I read in the below link that unnamed(anonymous) class should not have static data memebers in it. Could anyone please let me know the reason for it?
https://www-01.ibm.com/support/knowledgecenter/SSLTBW_2.1.0/com.ibm.zos.v2r1.cbclx01/cplr038.htm
says the below..
You can only have one definition of a static member in a program.
Unnamed classes, classes contained within unnamed classes, and local
classes cannot have static data members.
All static member data, if they are ODR-used, must be defined outside the class/struct.
struct Foo
{
static int d;
};
int Foo::d = 0;
If the class/struct is unnamed, there is no way to define the member outside the class.
int ::d = 0;
cannot be used to define the static member of an unnamed class.
Update for C++17
If you are able to use C++17 or newer, you may use
static inline int d = 10;
That will allow a static member variable to be defined in an anonymous class/struct.
Sample code to demonstrate that a static member variable need not be defined outside the class definition:
#include <iostream>
struct foo
{
static inline int d = 10;
};
int main()
{
auto ptr = &foo::d;
std::cout << *ptr << std::endl;
}
Command to build:
g++ -std=c++17 -Wall socc.cc -o socc
Output of running the program:
10
Thanks are due to #Jean-MichaƫlCelerier for the suggestion for the update.

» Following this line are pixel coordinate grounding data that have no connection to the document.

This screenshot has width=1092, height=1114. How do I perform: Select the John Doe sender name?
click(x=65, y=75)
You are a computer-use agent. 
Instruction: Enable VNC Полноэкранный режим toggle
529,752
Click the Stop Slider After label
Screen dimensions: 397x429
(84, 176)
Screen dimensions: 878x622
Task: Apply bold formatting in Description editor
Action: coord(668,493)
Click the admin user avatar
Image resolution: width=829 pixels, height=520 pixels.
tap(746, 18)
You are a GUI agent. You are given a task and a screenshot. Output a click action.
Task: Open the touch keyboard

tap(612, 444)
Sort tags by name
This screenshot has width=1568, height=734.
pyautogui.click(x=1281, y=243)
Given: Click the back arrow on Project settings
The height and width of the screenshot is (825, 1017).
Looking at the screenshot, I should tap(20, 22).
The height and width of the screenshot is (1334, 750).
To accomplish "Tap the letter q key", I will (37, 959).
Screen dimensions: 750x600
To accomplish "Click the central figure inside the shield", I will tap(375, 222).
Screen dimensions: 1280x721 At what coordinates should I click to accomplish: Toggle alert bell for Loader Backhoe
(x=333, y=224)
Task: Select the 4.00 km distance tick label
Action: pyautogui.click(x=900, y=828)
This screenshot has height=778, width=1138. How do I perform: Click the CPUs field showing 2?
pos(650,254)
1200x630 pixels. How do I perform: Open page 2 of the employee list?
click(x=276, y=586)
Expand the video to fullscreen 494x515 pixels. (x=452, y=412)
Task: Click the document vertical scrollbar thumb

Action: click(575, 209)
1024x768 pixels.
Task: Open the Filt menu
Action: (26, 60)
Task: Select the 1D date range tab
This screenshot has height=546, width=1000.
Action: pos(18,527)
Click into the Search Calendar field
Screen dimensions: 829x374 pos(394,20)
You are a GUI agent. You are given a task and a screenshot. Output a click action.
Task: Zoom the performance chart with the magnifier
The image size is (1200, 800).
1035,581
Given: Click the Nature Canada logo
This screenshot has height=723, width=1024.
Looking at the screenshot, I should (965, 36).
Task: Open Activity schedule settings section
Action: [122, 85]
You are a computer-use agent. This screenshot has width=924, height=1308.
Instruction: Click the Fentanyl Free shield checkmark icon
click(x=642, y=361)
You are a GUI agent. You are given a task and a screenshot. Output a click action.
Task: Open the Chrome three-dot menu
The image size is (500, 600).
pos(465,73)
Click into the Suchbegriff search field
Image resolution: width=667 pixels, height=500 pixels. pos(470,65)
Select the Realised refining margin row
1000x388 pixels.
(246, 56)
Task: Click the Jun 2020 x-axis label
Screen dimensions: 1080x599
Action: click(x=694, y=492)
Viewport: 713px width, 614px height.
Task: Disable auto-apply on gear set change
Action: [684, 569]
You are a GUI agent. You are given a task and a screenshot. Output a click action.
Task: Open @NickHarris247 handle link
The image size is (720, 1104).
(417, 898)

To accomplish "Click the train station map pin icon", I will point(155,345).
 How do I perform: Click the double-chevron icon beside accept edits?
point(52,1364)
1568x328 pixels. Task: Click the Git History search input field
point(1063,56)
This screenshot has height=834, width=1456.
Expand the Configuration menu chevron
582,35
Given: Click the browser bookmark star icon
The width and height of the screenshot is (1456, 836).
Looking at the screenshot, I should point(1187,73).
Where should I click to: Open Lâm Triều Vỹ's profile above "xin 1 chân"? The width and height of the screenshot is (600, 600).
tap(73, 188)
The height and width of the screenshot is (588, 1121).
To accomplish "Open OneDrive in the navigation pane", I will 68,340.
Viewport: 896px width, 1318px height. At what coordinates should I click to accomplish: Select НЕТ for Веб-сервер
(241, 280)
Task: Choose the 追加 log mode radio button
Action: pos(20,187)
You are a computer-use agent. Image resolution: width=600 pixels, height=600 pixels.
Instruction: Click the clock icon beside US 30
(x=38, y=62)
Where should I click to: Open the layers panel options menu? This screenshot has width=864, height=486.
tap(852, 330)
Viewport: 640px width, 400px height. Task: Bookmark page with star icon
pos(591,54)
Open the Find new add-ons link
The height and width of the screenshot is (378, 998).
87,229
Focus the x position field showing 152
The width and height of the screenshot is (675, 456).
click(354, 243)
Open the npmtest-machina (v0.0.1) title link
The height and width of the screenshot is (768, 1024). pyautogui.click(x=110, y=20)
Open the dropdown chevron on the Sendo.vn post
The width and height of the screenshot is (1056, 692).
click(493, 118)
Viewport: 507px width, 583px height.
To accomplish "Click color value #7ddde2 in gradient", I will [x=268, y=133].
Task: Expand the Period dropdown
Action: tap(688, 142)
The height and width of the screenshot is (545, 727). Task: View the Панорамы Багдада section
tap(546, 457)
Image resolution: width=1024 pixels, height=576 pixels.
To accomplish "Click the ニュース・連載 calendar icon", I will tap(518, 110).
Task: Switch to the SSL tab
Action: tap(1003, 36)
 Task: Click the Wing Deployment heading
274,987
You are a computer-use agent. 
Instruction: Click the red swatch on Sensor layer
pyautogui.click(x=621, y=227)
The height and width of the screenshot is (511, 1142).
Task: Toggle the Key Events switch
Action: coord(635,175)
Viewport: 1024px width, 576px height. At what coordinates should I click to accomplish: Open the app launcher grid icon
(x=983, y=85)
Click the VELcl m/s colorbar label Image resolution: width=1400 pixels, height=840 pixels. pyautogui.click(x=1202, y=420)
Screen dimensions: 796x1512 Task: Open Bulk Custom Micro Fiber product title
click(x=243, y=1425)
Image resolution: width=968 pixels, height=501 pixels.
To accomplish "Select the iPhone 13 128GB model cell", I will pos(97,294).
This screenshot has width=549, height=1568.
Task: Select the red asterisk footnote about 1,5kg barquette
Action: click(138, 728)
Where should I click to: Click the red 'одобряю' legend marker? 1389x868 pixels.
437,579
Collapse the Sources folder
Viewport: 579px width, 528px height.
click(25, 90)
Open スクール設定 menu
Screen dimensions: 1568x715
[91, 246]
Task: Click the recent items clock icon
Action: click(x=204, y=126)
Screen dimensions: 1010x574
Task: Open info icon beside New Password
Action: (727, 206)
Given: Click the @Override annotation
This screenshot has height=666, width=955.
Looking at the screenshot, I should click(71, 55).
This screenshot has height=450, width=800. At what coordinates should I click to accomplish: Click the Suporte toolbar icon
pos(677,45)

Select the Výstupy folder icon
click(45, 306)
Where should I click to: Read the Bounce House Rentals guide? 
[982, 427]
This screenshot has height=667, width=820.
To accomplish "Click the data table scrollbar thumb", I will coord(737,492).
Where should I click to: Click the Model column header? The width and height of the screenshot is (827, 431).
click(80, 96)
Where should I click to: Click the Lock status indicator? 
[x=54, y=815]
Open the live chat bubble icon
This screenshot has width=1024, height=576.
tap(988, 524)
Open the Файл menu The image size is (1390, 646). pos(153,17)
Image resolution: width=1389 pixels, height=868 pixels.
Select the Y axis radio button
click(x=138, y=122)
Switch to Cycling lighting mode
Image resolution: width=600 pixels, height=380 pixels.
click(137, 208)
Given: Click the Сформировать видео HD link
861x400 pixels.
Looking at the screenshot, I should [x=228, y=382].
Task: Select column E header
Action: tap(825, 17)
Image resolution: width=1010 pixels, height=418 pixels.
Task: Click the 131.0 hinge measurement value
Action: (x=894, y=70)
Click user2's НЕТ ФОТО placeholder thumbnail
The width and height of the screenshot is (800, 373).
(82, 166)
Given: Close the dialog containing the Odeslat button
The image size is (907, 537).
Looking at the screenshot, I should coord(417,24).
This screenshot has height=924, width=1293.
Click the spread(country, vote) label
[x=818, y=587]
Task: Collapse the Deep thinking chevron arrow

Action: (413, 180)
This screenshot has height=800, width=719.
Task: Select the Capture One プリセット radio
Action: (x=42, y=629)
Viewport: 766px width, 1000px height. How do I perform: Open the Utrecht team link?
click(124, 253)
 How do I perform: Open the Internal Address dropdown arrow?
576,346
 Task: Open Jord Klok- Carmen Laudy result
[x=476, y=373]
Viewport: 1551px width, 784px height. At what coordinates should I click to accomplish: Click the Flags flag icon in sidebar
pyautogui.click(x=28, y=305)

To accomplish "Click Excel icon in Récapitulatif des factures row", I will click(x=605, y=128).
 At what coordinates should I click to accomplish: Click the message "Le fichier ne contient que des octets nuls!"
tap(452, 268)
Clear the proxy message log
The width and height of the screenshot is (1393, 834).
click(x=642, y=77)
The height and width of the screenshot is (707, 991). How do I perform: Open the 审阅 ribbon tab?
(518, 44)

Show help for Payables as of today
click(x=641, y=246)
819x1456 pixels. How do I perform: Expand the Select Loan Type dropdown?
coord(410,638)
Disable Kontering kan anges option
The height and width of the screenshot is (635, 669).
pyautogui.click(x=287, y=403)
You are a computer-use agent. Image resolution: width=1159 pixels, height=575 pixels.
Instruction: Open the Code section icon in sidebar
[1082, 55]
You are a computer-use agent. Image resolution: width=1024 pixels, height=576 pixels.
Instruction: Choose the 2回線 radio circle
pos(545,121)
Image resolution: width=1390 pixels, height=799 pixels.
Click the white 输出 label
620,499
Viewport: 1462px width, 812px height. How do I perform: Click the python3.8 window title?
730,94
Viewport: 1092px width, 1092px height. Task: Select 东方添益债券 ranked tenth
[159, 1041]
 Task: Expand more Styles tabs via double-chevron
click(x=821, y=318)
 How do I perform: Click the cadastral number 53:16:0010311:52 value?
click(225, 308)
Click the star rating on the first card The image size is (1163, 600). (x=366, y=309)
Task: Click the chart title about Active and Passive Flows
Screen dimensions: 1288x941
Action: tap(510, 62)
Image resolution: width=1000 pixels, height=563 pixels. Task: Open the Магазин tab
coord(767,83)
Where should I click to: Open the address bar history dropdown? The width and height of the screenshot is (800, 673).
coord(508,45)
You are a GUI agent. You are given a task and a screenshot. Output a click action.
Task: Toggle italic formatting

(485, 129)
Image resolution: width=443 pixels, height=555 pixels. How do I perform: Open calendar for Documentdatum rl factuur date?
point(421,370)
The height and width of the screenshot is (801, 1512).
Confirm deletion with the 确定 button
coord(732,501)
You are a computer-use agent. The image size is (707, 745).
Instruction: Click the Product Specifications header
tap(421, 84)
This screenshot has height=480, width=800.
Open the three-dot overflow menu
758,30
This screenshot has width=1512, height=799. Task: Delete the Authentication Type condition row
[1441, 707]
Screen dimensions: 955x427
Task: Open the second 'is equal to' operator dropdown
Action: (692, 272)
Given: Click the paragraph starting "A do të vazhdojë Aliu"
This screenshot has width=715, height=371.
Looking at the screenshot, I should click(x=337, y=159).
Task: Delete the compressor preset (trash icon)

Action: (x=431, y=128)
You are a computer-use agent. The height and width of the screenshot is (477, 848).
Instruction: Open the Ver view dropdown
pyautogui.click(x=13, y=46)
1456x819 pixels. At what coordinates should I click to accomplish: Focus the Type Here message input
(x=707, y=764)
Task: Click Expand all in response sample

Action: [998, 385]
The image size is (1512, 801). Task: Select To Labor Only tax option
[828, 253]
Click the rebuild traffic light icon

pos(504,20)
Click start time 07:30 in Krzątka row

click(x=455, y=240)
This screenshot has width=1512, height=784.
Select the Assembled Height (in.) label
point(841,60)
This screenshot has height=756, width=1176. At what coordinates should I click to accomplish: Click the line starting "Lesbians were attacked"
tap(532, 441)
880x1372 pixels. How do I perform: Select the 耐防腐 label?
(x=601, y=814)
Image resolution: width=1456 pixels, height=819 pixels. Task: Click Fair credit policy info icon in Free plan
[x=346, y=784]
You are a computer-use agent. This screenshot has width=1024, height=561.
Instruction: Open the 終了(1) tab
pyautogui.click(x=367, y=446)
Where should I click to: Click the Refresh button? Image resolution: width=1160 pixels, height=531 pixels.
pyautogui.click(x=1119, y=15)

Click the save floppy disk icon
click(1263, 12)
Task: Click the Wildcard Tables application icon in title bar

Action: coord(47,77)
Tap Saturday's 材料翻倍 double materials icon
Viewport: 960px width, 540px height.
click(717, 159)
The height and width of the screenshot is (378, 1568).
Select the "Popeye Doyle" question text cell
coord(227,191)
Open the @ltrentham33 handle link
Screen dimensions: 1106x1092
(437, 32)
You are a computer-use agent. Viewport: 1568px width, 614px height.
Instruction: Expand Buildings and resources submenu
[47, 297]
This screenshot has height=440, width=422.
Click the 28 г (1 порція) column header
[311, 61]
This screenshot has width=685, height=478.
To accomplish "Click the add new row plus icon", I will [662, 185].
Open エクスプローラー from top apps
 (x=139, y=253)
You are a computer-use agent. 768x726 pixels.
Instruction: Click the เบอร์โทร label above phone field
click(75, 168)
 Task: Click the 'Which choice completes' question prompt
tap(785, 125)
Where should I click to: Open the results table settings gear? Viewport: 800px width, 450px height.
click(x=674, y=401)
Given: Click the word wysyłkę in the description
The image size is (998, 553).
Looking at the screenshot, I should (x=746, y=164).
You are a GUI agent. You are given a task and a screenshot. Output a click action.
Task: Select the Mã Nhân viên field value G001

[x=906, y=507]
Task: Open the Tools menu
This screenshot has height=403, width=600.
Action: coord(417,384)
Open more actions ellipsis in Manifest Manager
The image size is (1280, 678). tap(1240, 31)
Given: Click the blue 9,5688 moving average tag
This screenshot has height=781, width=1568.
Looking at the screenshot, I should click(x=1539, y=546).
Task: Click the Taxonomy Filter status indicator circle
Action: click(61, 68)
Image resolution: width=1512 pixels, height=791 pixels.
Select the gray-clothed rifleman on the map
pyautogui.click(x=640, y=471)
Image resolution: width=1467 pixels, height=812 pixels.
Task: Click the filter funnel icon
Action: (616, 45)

Are you sure that the standard actually forbids this?
As mentioned the problem arises as you need to have an actual definition of the static member. The language provides for no method to define it. There is no other problems in referring to it as we can do it from within the struct or via an instance of it.
However GCC for example will accept the following:
static struct {
static int j;
} a;
int main() {
return a.j; // Here we actually refers to the static variable
}
but it can't be linked as a.j refers to an undefined symbol (._0::j), but there's a way to get around this. By defining it in assembler or by using compiler extensions you could. For example adding the line
int j asm("_ZN3._01jE") = 42;
Will make it work. _ZN3._01jE is the real mangled name of the static variable in this case, neither the mangled or unmangled name can be used directly as a identifier in standard C++ (but it can via GCC extension or assembler).
As you must probably realize this would only work with specific compilers. Other compilers would mangle the name in other ways (or even do other things that may make the trick not work at all).
You should really question why you would like to use this trick. If you can do the work using standard methods you should most probably chose that. For example you could reduce the visibility by using anonymous namespace instead for example:
namespace {
static struct Fubar {
static int j;
} a;
Fubar::a = 0;
}
Now Fubar is not really anonymous, but it will at least be confined to the translation unit.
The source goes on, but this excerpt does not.